This complicated-looking manuscript is a mnemonic device which helped its medieval readers memorise and digest the contents of the Bible. Usually known as the Summarium Biblicum, it summarises each chapter in (usually) just one word; hence, in the first line shown here the words ‘Sex. prohibet. peccant. Abel. Ennok. archa fit. intrant’ [‘Six. prohibits. [they] sin. Abel. Enoch. arc is built. [they] enter.’] represent the first seven chapters of Genesis. Further notes above each line offer further explanation so that, for instance, the reader has the explanatory gloss ‘adam et eva’ to accompany the single word ‘peccant’ [they sin] for Genesis chapter 3. The text is often attributed to the thirteenth-century French author Alexander de Villa Dei, but recent research points to a considerably later date of composition.

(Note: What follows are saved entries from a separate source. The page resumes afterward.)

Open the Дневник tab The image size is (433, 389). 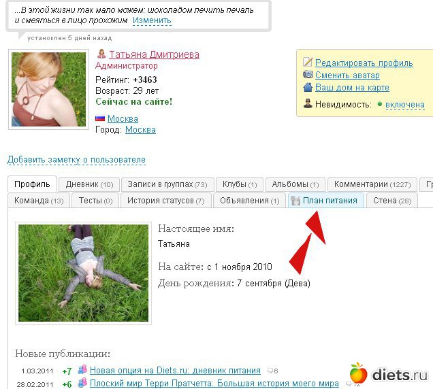89,184
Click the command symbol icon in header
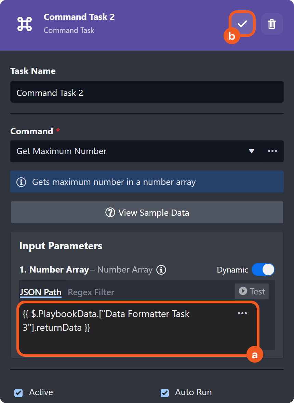Image resolution: width=294 pixels, height=403 pixels. pos(25,24)
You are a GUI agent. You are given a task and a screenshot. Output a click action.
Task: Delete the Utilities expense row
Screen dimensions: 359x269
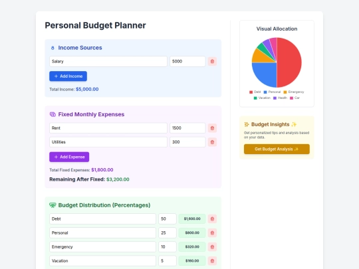point(212,142)
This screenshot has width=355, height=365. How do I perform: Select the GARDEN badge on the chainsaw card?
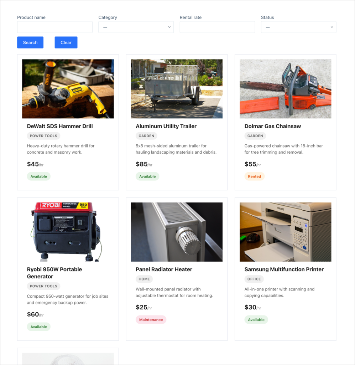[255, 136]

There are hundreds of surviving manuscripts of the Summarium from across Europe, suggesting widespread popularity and use. It continued to be used into the seventeenth century; one version was included at the beginning of the first volume of Jean de la Haye’s Biblia Maxima, printed in Paris in 1660. This and other such biblical mnemonics are evidence of the varied tools and skills of memory that were needed to approach a text as complex and as culturally important as the late medieval and early modern Bible. CL
A memoria technica for the contents of each chapter in the Bible, consisting of hexameter verses, fifteenth century.
CUL: MS Gg.iv.10, fo. 7r
Further reading
Greti Dinkova-Brunn, ‘Biblical Versification and Memory in the Later Middle Ages’, in Rafał Wójcik (ed), Culture of Memory in East Central Europe in the Late Middle Ages and the Early Modern Period (Poznań, 2008), pp. 53-64.
Lucie Doležalová , ‘The Summarium Biblicum: A Biblical Tool both Popular and Obscure’, in Eyal Poleg and Laura Light (eds), Form and Function in the Late Medieval Bible (Leiden, 2013), pp. 163-84. The translation in this caption is taken from p. 163.